The data:
* * * * * * * * *

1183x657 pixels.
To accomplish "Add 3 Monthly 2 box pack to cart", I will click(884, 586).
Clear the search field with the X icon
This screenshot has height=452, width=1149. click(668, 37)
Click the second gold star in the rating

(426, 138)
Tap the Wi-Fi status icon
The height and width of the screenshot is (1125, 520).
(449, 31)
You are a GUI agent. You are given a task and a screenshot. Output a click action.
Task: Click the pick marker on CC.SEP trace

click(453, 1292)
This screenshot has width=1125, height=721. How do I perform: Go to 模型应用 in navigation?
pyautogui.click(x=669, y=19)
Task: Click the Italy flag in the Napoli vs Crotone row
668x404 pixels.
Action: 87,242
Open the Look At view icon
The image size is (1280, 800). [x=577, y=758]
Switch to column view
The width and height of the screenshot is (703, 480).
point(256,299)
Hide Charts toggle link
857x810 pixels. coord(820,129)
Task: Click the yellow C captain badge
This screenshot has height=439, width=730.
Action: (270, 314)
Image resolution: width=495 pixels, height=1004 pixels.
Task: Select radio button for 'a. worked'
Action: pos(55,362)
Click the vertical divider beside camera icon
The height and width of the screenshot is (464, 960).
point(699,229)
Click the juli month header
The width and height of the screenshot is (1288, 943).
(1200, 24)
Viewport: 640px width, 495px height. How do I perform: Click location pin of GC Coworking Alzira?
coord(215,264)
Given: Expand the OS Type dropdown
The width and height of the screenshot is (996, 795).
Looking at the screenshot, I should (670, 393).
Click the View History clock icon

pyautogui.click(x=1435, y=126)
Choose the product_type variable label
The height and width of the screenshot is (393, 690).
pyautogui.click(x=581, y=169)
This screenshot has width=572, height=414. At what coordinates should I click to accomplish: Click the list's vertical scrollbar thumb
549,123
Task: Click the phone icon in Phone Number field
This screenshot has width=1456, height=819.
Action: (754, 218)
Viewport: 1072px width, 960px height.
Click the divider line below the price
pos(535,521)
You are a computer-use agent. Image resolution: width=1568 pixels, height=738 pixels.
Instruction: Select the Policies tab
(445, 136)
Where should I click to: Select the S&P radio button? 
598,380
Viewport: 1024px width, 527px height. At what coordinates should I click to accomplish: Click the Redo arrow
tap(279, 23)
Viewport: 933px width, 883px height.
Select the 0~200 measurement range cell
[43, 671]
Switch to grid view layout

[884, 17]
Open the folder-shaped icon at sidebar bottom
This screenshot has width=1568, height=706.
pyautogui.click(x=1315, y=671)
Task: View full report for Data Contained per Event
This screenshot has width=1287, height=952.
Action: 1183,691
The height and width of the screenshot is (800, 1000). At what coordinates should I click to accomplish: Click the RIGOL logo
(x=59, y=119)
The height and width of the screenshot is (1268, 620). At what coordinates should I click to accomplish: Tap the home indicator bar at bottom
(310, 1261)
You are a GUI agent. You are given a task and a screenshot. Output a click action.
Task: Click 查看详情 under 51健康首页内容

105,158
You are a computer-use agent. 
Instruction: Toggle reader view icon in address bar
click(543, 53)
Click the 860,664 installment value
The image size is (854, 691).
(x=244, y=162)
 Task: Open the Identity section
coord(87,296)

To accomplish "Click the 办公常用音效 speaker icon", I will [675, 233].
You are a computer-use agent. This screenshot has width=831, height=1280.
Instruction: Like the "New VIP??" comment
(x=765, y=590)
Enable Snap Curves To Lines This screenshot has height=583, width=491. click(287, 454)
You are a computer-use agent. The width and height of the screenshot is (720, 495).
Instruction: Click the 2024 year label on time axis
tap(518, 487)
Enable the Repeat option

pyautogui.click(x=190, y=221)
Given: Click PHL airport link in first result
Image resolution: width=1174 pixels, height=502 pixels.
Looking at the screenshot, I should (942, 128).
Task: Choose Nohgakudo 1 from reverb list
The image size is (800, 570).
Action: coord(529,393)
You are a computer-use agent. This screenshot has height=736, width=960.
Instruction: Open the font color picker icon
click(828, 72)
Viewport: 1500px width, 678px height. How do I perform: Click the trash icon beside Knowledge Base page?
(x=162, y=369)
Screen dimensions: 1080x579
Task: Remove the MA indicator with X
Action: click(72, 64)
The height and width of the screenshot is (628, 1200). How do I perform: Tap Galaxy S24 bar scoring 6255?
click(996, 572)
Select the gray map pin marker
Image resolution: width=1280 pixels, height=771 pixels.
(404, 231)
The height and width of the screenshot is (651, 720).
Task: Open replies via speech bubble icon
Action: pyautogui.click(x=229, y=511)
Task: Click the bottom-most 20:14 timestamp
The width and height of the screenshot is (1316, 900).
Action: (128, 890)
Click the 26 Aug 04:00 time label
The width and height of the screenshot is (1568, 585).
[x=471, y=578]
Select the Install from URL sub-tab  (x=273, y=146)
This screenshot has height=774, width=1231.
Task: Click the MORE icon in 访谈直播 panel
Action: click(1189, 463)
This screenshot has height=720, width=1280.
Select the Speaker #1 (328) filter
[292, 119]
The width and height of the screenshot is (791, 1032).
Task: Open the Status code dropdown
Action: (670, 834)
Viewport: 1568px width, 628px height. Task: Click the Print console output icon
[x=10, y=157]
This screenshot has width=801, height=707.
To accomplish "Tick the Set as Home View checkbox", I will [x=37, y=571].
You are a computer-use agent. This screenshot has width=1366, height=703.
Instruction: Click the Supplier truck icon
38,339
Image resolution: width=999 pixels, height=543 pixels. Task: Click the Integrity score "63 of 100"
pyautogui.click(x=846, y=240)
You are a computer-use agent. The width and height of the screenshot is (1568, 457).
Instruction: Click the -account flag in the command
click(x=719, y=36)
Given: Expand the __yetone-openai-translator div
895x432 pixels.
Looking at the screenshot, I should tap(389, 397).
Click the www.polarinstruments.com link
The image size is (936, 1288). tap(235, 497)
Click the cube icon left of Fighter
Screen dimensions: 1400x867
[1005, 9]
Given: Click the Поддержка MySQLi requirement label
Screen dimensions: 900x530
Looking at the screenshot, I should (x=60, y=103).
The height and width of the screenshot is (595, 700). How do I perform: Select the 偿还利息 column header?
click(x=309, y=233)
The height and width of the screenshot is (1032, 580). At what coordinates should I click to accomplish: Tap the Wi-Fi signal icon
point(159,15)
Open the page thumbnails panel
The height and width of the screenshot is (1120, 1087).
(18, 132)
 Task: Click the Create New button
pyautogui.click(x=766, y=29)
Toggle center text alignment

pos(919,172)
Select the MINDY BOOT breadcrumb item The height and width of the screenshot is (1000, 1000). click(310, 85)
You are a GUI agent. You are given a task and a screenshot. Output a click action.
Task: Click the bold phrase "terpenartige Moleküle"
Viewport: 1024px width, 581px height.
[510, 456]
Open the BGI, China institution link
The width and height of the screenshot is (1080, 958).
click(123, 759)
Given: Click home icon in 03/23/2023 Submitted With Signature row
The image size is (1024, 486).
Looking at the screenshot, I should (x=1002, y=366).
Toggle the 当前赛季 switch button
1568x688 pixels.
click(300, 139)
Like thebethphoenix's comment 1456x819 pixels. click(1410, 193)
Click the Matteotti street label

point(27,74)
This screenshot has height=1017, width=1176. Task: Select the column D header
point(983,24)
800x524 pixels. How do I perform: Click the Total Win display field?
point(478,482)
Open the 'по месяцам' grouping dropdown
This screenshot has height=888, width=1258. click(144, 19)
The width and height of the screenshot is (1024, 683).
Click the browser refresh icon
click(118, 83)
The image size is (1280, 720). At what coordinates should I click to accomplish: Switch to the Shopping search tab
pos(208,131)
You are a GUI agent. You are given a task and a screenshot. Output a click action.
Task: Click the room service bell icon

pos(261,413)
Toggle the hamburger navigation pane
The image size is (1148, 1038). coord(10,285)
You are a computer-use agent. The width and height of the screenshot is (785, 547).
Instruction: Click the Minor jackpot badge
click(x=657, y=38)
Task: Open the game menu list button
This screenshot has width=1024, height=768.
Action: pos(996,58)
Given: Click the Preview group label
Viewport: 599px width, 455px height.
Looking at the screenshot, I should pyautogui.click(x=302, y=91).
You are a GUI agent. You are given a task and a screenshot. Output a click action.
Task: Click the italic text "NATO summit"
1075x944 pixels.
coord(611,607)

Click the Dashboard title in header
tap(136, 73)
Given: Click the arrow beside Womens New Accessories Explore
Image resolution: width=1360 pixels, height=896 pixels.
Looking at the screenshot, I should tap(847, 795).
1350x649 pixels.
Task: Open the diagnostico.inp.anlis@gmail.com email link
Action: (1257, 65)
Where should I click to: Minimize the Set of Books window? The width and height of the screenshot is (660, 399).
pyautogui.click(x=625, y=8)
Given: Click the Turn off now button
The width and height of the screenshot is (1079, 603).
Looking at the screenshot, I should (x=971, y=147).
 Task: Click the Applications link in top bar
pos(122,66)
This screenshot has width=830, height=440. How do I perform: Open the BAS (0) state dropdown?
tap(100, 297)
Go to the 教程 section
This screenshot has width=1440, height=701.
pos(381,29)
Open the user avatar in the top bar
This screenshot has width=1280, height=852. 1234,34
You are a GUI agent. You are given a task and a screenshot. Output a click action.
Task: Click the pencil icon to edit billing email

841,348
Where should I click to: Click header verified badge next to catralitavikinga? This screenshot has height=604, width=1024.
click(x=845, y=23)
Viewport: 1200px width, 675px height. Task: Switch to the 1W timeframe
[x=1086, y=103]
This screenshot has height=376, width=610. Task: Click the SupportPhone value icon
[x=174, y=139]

* * * * * * * * *

About this task:
All lines above from the one holding "Task: Click the bold" to the one holding "Given: Click home", inclusive, are to be copied exactly; no other line is wanted.

Solution for this task:
Task: Click the bold phrase "terpenartige Moleküle"
Viewport: 1024px width, 581px height.
[510, 456]
Open the BGI, China institution link
The width and height of the screenshot is (1080, 958).
click(123, 759)
Given: Click home icon in 03/23/2023 Submitted With Signature row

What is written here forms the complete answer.